▸ Work instruction
For every entry below, retype it exactly as it reads.

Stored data
• • •

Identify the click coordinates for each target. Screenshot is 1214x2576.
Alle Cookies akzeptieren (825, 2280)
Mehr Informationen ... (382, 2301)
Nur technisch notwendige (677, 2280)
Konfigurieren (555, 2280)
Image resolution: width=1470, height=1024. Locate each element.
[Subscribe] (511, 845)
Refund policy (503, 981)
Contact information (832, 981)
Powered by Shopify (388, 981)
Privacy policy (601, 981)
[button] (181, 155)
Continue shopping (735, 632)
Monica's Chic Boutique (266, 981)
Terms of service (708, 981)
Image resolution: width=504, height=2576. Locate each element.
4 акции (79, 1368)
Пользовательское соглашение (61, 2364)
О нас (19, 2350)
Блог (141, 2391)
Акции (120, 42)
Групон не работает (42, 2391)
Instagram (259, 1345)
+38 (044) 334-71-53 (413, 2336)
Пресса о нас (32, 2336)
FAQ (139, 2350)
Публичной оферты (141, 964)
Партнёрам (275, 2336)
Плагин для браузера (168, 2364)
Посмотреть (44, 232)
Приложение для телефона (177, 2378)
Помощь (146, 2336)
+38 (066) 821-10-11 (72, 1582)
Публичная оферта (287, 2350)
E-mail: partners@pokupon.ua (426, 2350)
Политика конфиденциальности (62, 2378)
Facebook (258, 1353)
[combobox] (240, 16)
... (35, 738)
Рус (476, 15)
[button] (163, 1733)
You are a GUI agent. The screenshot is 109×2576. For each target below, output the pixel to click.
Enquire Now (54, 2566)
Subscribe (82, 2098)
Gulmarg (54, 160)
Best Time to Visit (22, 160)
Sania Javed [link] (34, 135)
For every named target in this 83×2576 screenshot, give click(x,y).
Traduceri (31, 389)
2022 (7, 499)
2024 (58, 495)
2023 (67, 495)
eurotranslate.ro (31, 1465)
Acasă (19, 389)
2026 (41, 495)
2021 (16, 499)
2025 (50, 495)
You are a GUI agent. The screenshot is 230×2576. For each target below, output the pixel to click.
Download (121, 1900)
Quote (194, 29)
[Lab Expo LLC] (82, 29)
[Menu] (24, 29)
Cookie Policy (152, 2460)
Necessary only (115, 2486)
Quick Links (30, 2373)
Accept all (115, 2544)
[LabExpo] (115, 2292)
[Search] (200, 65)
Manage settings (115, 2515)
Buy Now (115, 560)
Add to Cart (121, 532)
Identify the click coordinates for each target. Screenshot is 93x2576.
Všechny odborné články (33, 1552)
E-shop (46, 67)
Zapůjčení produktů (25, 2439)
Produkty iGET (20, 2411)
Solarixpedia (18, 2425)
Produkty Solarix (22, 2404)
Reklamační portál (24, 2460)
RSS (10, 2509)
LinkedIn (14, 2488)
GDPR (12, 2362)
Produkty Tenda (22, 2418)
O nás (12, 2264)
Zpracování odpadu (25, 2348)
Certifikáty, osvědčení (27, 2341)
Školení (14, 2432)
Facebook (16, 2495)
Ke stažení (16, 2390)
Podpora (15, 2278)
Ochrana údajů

• • •

▸ Result below
Identify the click coordinates for each target. Screenshot is 1214x2576.
Alle Cookies akzeptieren (825, 2280)
Mehr Informationen ... (382, 2301)
Nur technisch notwendige (677, 2280)
Konfigurieren (555, 2280)
Image resolution: width=1470, height=1024. Locate each element.
[Subscribe] (511, 845)
Refund policy (503, 981)
Contact information (832, 981)
Powered by Shopify (388, 981)
Privacy policy (601, 981)
[button] (181, 155)
Continue shopping (735, 632)
Monica's Chic Boutique (266, 981)
Terms of service (708, 981)
Image resolution: width=504, height=2576. Locate each element.
4 акции (79, 1368)
Пользовательское соглашение (61, 2364)
О нас (19, 2350)
Блог (141, 2391)
Акции (120, 42)
Групон не работает (42, 2391)
Instagram (259, 1345)
+38 (044) 334-71-53 (413, 2336)
Пресса о нас (32, 2336)
FAQ (139, 2350)
Публичной оферты (141, 964)
Партнёрам (275, 2336)
Плагин для браузера (168, 2364)
Посмотреть (44, 232)
Приложение для телефона (177, 2378)
Помощь (146, 2336)
+38 (066) 821-10-11 (72, 1582)
Публичная оферта (287, 2350)
E-mail: partners@pokupon.ua (426, 2350)
Политика конфиденциальности (62, 2378)
Facebook (258, 1353)
[combobox] (240, 16)
... (35, 738)
Рус (476, 15)
[button] (163, 1733)
You are a GUI agent. The screenshot is 109×2576. For each target below, output the pixel to click.
Enquire Now (54, 2566)
Subscribe (82, 2098)
Gulmarg (54, 160)
Best Time to Visit (22, 160)
Sania Javed [link] (34, 135)
For every named target in this 83×2576 screenshot, give click(x,y).
Traduceri (31, 389)
2022 (7, 499)
2024 (58, 495)
2023 (67, 495)
eurotranslate.ro (31, 1465)
Acasă (19, 389)
2026 (41, 495)
2021 (16, 499)
2025 (50, 495)
You are a GUI agent. The screenshot is 230×2576. For each target below, output the pixel to click.
Download (121, 1900)
Quote (194, 29)
[Lab Expo LLC] (82, 29)
[Menu] (24, 29)
Cookie Policy (152, 2460)
Necessary only (115, 2486)
Quick Links (30, 2373)
Accept all (115, 2544)
[LabExpo] (115, 2292)
[Search] (200, 65)
Manage settings (115, 2515)
Buy Now (115, 560)
Add to Cart (121, 532)
Identify the click coordinates for each target. Screenshot is 93x2576.
Všechny odborné články (33, 1552)
E-shop (46, 67)
Zapůjčení produktů (25, 2439)
Produkty iGET (20, 2411)
Solarixpedia (18, 2425)
Produkty Solarix (22, 2404)
Reklamační portál (24, 2460)
RSS (10, 2509)
LinkedIn (14, 2488)
GDPR (12, 2362)
Produkty Tenda (22, 2418)
O nás (12, 2264)
Zpracování odpadu (25, 2348)
Certifikáty, osvědčení (27, 2341)
Školení (14, 2432)
Facebook (16, 2495)
Ke stažení (16, 2390)
Podpora (15, 2278)
Ochrana údajů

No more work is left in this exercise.